*TO DO*.
Every record that follows should be copied exactly. No picture belongs in the copy.

Screenshot grounding data

━━━━

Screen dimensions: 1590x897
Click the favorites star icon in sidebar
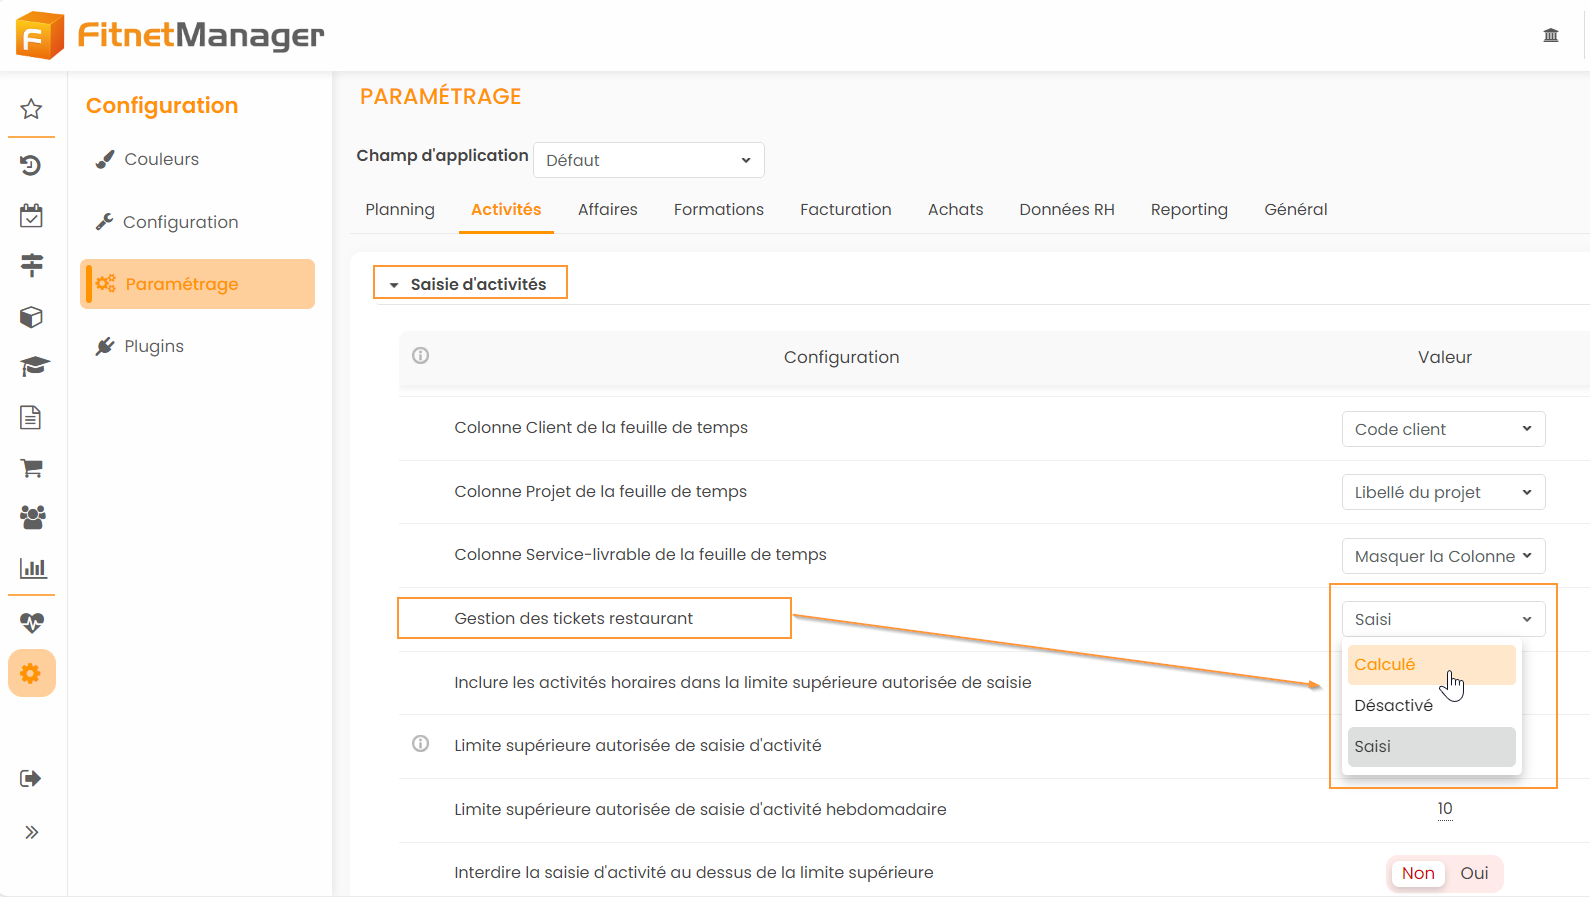pos(31,109)
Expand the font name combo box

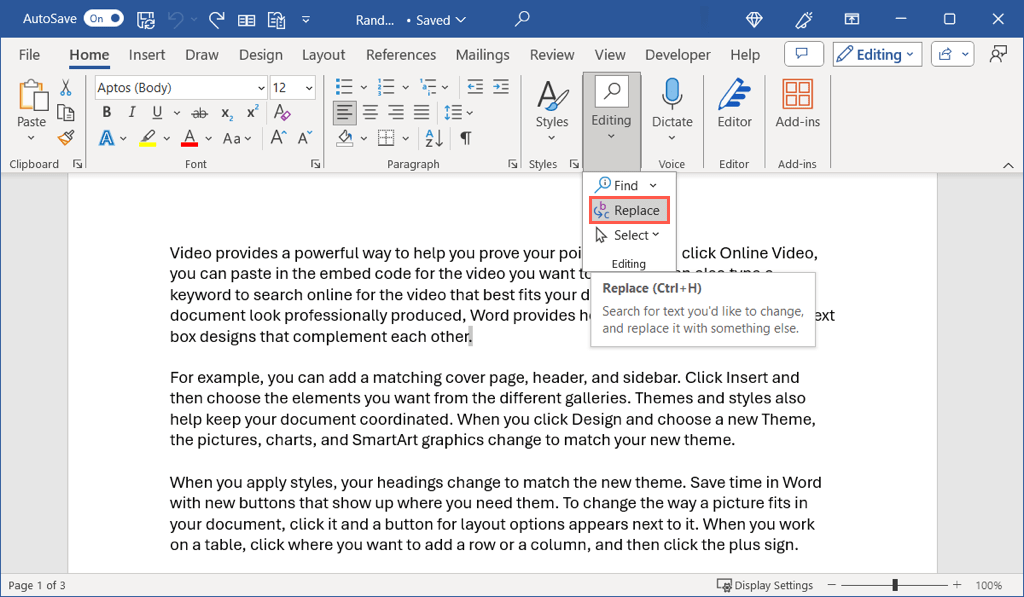261,88
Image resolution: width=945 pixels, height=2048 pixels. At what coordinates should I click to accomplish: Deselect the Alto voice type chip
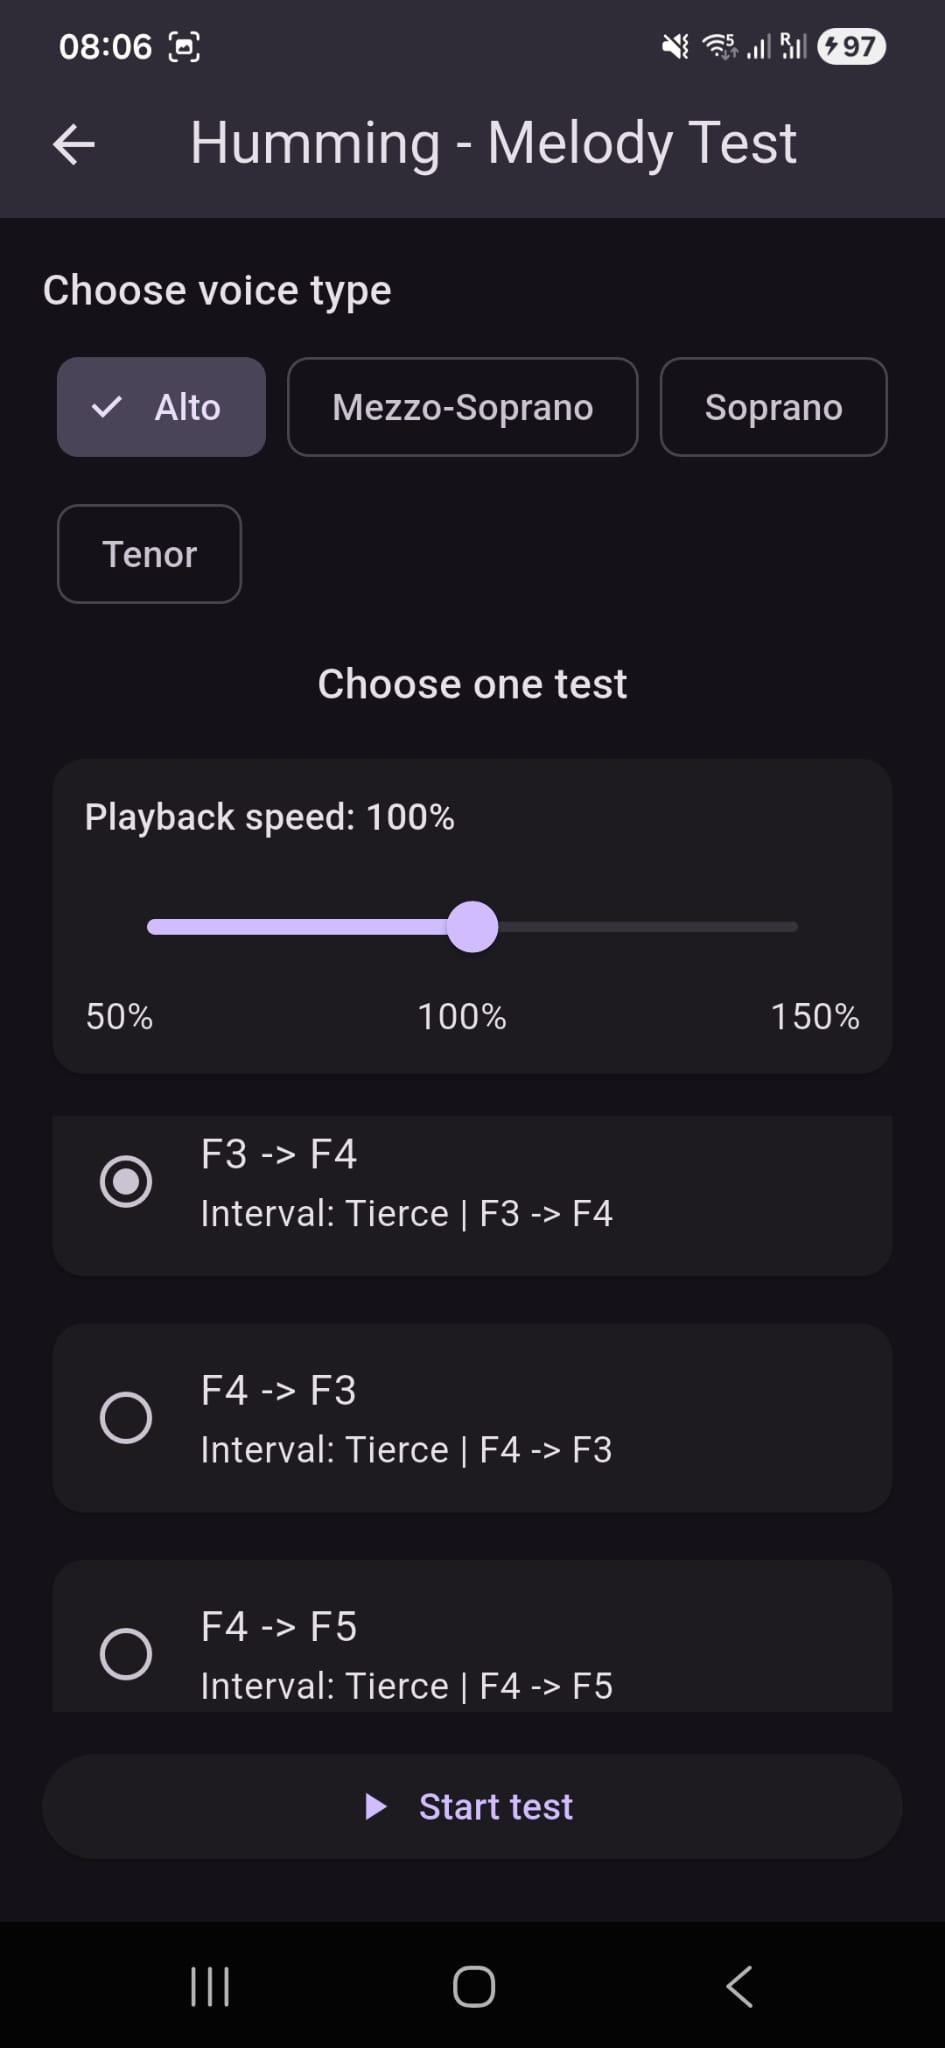click(161, 407)
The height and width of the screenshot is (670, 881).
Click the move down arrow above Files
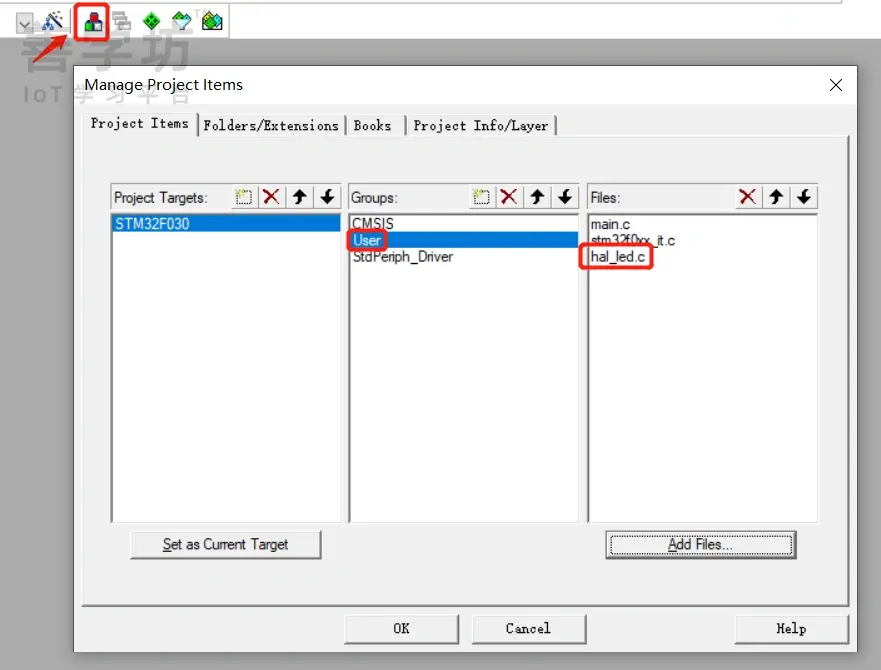point(805,196)
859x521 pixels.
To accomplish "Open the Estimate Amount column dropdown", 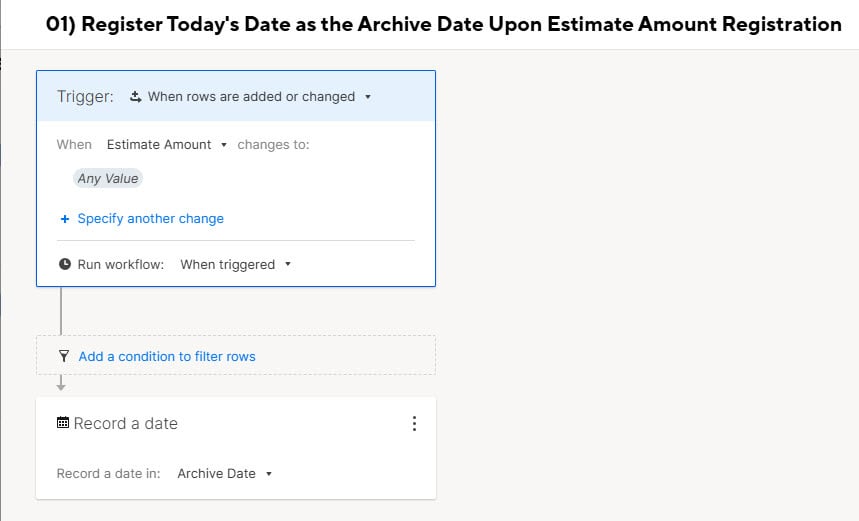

━━━━

*WRITTEN ANSWER*.
Screen dimensions: 1590x897
Click the favorites star icon in sidebar
pos(31,109)
Expand the font name combo box

261,88
Image resolution: width=945 pixels, height=2048 pixels. At what coordinates should I click to accomplish: Deselect the Alto voice type chip
click(161, 407)
The height and width of the screenshot is (670, 881).
Click the move down arrow above Files
point(805,196)
859x521 pixels.
To accomplish "Open the Estimate Amount column dropdown", 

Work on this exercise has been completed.